With the number of occasions the word 'douchebag' is used I would suspect that said 14 yr old stepdaughter has found the OP?

"No, I work here and my wife is English. I don't want a pingpong show and I'm *not* Russian."

Posted

she would have to earn the extra her self,

Be careful with this, the OP stepdaughter is 14, and apparently is not happy with things which not suit her. Just hope she is not ready to do "everything" to obtain what she wants.

A good guidance with a good talk from the mama and the OP seems to be appropriate here.

Posted

My stepson is 12 and his mum bought a blackberry for him,think it was half amonths wage to her.

He is on the damned thing 24/7 lying face down on the bed all day,playing with the phone.Made him very lazy and would NEVER suggest to anybody to buy son or daughter a smart phone. He sneaked it out of the house to take it school and got caught using it in the classroom so the teacher has it now,but told him to get it back today,unless he has had it nicked and too scared to tell me,anything is possible with him,at the moment,his growth hormones have made him stupid lol.

btw

I say stepson but not legaly,diod u legaly do the stepson bit or not

Posted

IMO I think that you should have told her that if she wanted a phone that

cost more that 10,000 Baht, she would have to earn the extra her self,

the same goes for the motor bike.

No. the same does not go for the motorbike, she is underage.

Posted

she would have to earn the extra her self,

Be careful with this, the OP stepdaughter is 14, and apparently is not happy with things which not suit her.

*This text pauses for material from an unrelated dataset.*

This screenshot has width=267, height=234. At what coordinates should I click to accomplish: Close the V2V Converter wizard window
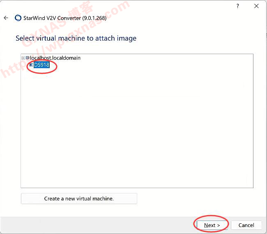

Just hope she is not ready to do "everything" to obtain what she wants.

A good guidance with a good talk from the mama and the OP seems to be appropriate here.

WHAT THE HELL ARE U SUGGESTING ????

Posted

I am a bit surprised by the sense of entitlement of some people, be they thread posters or their families.

To what exactly is a child entitled for having a mother who has sex with you?

I had many stepparents (on both sides) and none of them ever gave me the time of day, much less presents!!! And I certainly never expected them to!!